INSTRUCCIONES.
- 1) Cita literalmente el fragmento del texto sobre el reloj pulsera que empieza en "La calle de" y termina en "lo ha hecho.".
- 2) Responde estas preguntas a partir del texto sobre el reloj pulsera.
(a) Según el texto, ¿con quién sirve un Rolex para quedar bien?
(b) ¿Con qué lugar de la joyería parisina se compara la calle de Ródano?
(c) ¿De qué madera es la boutique del Rolex?

TEXTO PROPORCIONADO.
━━━━━━━━━━━━━━━━━━━━

La Jornada Semanal, 26 de marzo del 2000


Del Rolex al Casio, del Cartier al Haste, del Nivada al Timex, pocos objetos tan emblemáticos del siglo que se va -o que se fue- como el que se ha encargado de medir el paso de los segundos, los minutos, las horas y los días casi desde el inicio de la vigésima centuria. El reloj pulsera, que sirve lo mismo para saber la hora que para quedar bien con un legislador (si se trata de un Rolex, por supuesto), reúne a la perfección el sentido de lo práctico con el deseo de llevar puesto un objeto que no sólo funciona para verlo sino también para ser visto.

La calle de Ródano, en Ginebra, es a la relojería helvética lo que la plaza Vendome a la joyería parisina: un showroom permanente y una especie de lugar santo, aun cuando se haya mandado recortar un pedazo de acera frente a las casas más arrogantes. Sin embargo, un tanto apartada y a la sombra de la antigua ciudad, se encuentra la boutique de madera rubia del reloj suizo por antonomasia, el Rolex, que ha dado las horas del siglo como ninguna otra marca lo ha hecho.

━━━━━━━━━━━━━━━━━━━━

Datos de señalamiento en páginas y pantallas:
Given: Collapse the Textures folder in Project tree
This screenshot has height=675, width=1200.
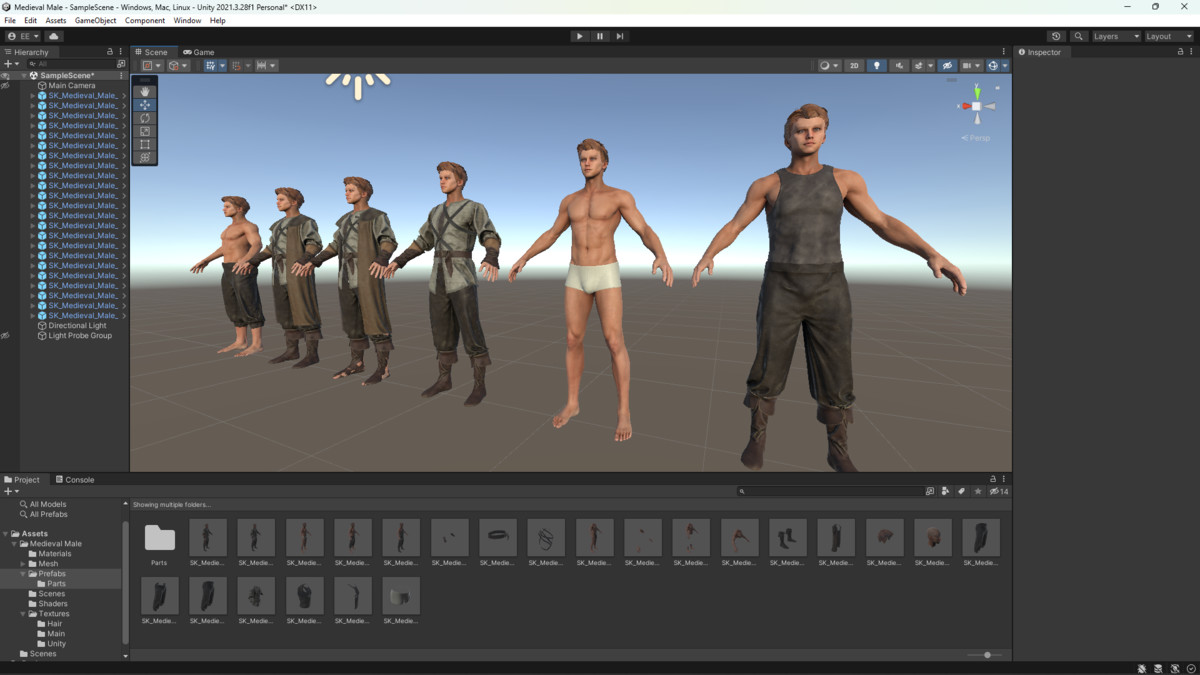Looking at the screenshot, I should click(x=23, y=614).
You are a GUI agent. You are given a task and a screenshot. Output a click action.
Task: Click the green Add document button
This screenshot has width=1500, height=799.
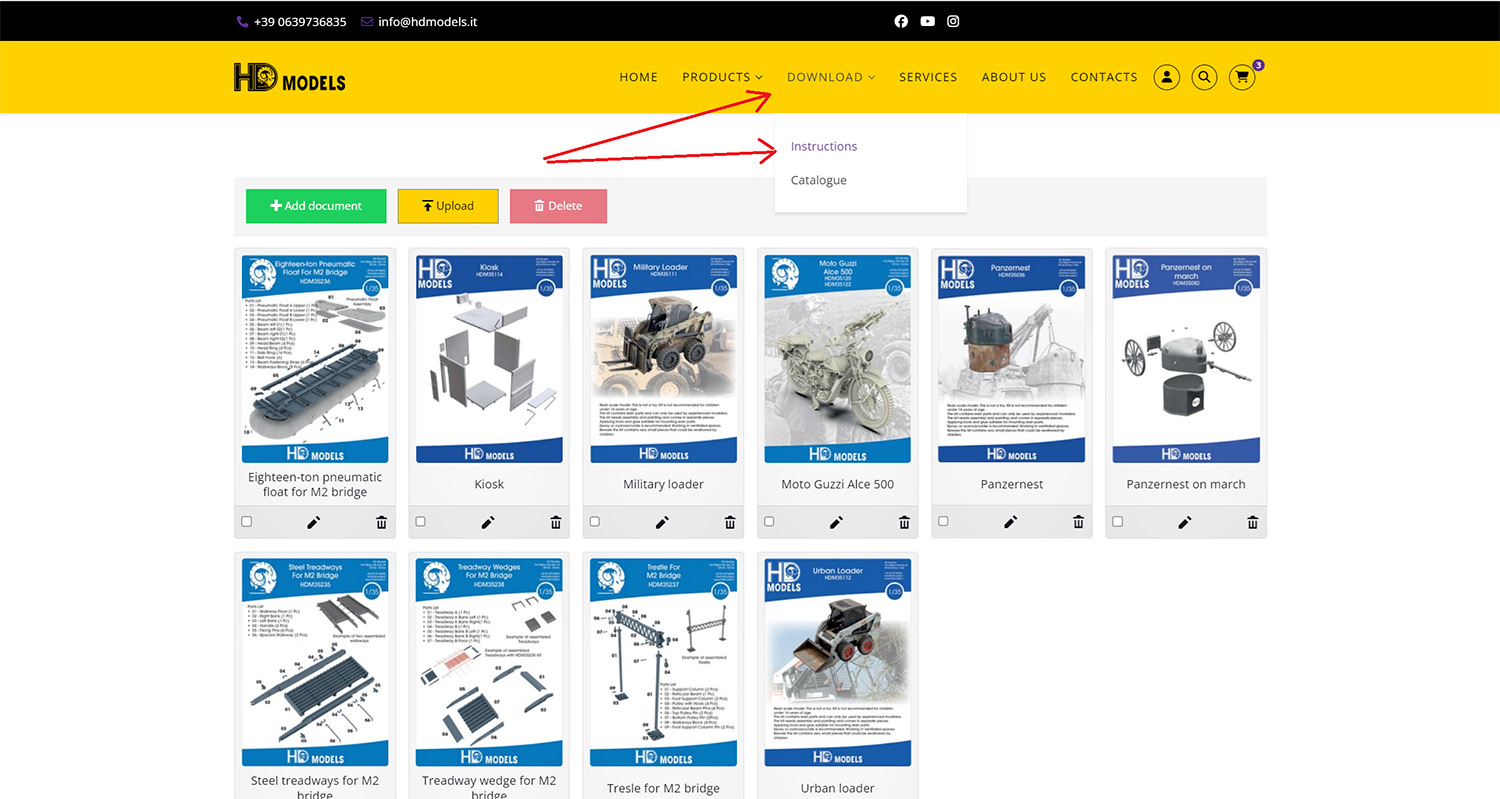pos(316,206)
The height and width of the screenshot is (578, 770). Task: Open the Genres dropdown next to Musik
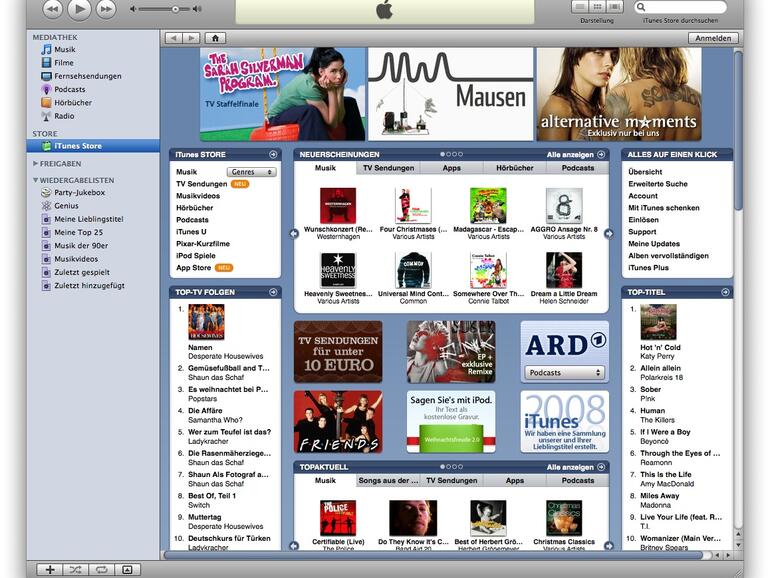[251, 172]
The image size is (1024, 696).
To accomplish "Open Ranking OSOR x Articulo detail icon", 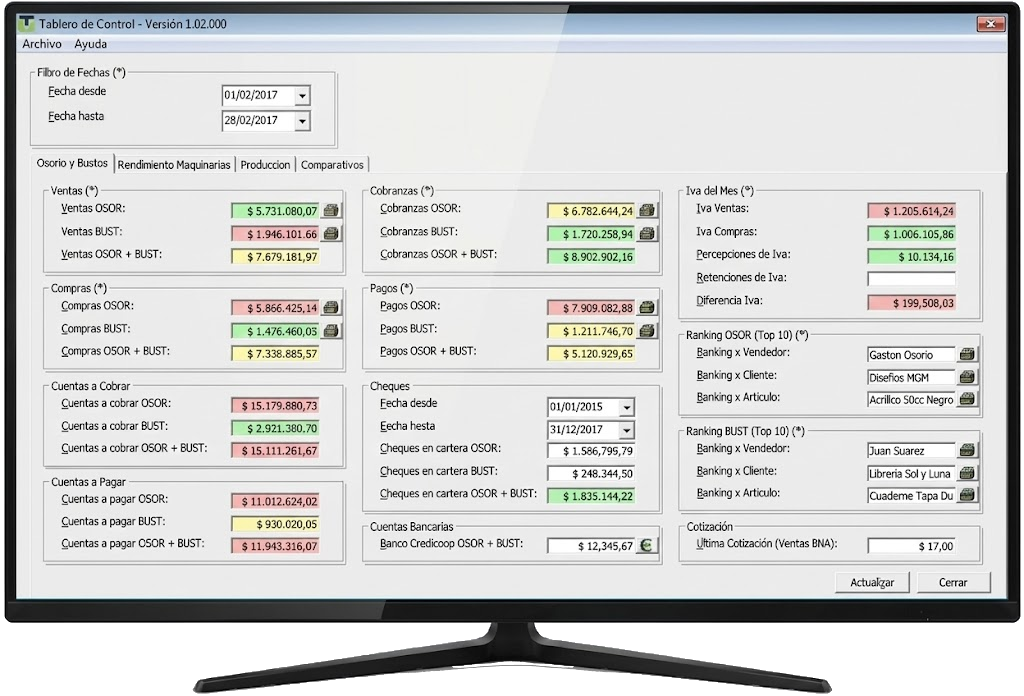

━━━━━━━━━━━━━━━━━━━━

RESULTADOS DEL EJERCICIO.
- 1)
La calle de Ródano, en Ginebra, es a la relojería helvética lo que la plaza Vendome a la joyería parisina: un showroom permanente y una especie de lugar santo, aun cuando se haya mandado recortar un pedazo de acera frente a las casas más arrogantes. Sin embargo, un tanto apartada y a la sombra de la antigua ciudad, se encuentra la boutique de madera rubia del reloj suizo por antonomasia, el Rolex, que ha dado las horas del siglo como ninguna otra marca lo ha hecho.

- 2)
(a) Con un legislador.
(b) Con la plaza Vendome.
(c) De madera rubia.